Research Paper Volume 14, Issue 3 pp 1214—1232
Ribosomal DNA methylation in human and mouse oocytes increases with age
- 1 Institute of Human Genetics, Julius Maximilians University, Würzburg, Germany
- 2 Fertility Center, Dortmund, Germany
- 3 Department of Bioinformatics, Julius Maximilians University, Würzburg, Germany
- 4 Malopolska Centre of Biotechnology (MCB), Jagiellonian University, Krakow, Poland
- 5 Division of Reproductive Medicine and Infertility, Department of Obstetrics and Gynecology, Witten/Herdecke University, Dortmund, Germany
Received: September 24, 2021 Accepted: February 8, 2022 Published: February 14, 2022https://doi.org/10.18632/aging.203891
How to Cite
Copyright: © 2022 Potabattula et al. This is an open access article distributed under the terms of the Creative Commons Attribution License (CC BY 3.0), which permits unrestricted use, distribution, and reproduction in any medium, provided the original author and source are credited.

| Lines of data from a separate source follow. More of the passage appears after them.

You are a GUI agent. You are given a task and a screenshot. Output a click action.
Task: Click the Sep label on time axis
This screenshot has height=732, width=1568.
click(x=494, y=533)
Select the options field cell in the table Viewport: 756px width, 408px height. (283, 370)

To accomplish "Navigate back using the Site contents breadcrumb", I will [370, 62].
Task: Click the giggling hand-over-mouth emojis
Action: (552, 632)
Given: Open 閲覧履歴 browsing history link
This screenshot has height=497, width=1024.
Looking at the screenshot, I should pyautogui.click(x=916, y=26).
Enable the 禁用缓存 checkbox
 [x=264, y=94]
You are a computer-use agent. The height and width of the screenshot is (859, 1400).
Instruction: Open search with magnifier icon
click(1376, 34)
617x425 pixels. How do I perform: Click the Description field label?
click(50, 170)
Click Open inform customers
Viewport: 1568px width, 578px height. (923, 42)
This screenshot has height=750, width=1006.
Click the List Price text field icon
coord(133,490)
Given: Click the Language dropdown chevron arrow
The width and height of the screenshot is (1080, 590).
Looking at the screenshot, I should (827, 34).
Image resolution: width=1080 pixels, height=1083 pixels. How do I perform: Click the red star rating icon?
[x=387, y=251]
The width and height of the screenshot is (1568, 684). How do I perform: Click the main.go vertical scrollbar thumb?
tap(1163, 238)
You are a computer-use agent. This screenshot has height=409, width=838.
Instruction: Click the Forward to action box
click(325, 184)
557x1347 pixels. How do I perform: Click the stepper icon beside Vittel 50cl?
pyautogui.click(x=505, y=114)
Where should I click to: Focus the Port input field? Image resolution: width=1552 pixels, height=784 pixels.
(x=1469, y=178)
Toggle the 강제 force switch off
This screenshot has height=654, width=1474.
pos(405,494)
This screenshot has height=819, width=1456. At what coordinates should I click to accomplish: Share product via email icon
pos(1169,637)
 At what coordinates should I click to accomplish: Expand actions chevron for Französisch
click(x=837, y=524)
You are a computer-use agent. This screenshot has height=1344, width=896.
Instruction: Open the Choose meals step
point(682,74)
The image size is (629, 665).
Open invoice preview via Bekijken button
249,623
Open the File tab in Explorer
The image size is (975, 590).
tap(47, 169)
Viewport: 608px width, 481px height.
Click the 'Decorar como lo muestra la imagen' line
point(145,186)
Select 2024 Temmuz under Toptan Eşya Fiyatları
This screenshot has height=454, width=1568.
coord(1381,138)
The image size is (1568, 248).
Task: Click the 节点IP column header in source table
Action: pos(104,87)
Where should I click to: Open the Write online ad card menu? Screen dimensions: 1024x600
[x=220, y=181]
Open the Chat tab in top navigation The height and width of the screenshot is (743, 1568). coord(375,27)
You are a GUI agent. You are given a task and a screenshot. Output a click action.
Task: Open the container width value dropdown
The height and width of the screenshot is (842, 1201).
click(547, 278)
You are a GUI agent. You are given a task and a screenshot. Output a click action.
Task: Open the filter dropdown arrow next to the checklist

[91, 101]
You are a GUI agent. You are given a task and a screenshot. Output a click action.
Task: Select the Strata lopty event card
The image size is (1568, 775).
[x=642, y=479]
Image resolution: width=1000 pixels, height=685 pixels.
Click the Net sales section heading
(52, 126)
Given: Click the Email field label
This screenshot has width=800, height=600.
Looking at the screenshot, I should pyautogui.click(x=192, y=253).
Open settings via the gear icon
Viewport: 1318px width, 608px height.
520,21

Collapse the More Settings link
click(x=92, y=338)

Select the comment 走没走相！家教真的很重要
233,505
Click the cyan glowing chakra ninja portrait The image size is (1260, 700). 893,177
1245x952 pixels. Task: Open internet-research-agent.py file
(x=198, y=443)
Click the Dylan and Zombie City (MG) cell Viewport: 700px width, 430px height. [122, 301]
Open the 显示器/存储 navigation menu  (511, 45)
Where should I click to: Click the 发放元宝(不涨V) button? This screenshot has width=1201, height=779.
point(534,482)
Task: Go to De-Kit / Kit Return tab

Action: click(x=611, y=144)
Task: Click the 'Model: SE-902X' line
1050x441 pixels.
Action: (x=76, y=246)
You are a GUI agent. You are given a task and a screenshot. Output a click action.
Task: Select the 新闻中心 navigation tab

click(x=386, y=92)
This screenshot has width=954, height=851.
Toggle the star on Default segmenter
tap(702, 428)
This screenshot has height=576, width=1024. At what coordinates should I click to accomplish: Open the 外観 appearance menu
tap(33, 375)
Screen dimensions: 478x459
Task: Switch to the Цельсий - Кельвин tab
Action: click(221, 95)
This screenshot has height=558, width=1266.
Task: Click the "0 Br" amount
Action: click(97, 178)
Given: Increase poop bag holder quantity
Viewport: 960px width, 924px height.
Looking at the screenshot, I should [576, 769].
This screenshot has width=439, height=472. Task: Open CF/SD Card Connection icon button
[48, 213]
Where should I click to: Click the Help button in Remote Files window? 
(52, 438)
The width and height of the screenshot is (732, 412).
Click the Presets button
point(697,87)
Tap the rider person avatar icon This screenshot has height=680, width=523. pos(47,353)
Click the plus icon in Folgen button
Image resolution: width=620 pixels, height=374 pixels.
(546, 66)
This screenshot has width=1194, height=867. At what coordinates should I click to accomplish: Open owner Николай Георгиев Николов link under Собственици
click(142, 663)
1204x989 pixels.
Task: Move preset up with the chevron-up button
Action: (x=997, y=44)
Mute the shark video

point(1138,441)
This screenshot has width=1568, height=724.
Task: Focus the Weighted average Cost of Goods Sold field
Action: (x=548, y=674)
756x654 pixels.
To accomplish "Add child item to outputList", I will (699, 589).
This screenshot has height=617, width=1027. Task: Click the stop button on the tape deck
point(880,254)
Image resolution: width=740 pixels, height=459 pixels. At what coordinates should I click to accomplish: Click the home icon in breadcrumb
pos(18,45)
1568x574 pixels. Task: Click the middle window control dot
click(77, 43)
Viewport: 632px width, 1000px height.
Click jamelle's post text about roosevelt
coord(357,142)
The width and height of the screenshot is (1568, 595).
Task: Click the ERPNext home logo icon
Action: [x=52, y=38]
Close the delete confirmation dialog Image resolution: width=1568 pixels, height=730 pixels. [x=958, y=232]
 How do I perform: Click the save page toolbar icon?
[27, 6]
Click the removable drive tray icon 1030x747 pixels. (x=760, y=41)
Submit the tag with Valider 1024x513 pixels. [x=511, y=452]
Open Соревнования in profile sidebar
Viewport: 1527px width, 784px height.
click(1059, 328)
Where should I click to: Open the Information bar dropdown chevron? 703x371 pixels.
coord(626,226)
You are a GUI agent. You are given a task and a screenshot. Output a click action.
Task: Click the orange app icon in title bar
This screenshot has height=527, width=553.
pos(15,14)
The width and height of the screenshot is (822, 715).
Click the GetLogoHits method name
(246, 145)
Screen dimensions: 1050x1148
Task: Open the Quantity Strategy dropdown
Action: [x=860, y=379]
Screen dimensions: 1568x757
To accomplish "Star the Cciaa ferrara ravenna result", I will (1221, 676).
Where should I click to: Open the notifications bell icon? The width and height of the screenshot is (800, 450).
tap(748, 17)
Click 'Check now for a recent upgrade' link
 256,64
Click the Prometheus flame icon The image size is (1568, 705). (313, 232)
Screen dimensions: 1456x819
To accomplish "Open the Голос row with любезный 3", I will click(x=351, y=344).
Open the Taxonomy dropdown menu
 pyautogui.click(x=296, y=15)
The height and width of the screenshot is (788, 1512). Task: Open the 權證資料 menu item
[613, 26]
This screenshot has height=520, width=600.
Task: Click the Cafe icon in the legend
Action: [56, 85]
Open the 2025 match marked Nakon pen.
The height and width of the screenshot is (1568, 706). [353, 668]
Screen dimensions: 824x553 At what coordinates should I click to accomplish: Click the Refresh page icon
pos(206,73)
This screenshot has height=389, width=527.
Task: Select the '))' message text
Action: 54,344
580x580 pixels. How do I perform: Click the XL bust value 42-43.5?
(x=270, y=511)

An age-dependent increase in ribosomal DNA (rDNA) methylation has been observed across a broad spectrum of somatic tissues and the male mammalian germline. Bisulfite pyrosequencing (BPS) was used to determine the methylation levels of the rDNA core promoter and the rDNA upstream control element (UCE) along with two oppositely genomically imprinted control genes (PEG3 and GTL2) in individual human germinal vesicle (GV) oocytes from 90 consenting women undergoing fertility treatment because of male infertility. Apart from a few (4%) oocytes with single imprinting defects (in either PEG3 or GTL2), the analyzed GV oocytes displayed correct imprinting patterns. In 95 GV oocytes from 42 younger women (26-32 years), the mean methylation levels of the rDNA core promoter and UCE were 7.4±4.0% and 9.3±6.1%, respectively. In 79 GV oocytes from 48 older women (33-39 years), methylation levels increased to 9.3±5.3% (P = 0.014) and 11.6±7.4% (P = 0.039), respectively. An age-related increase in oocyte rDNA methylation was also observed in 123 mouse GV oocytes from 29 4-16-months-old animals. Similar to the continuously mitotically dividing male germline, ovarian aging is associated with a gain of rDNA methylation in meiotically arrested oocytes. Oocytes from the same woman can exhibit varying rDNA methylation levels and, by extrapolation, different epigenetic ages.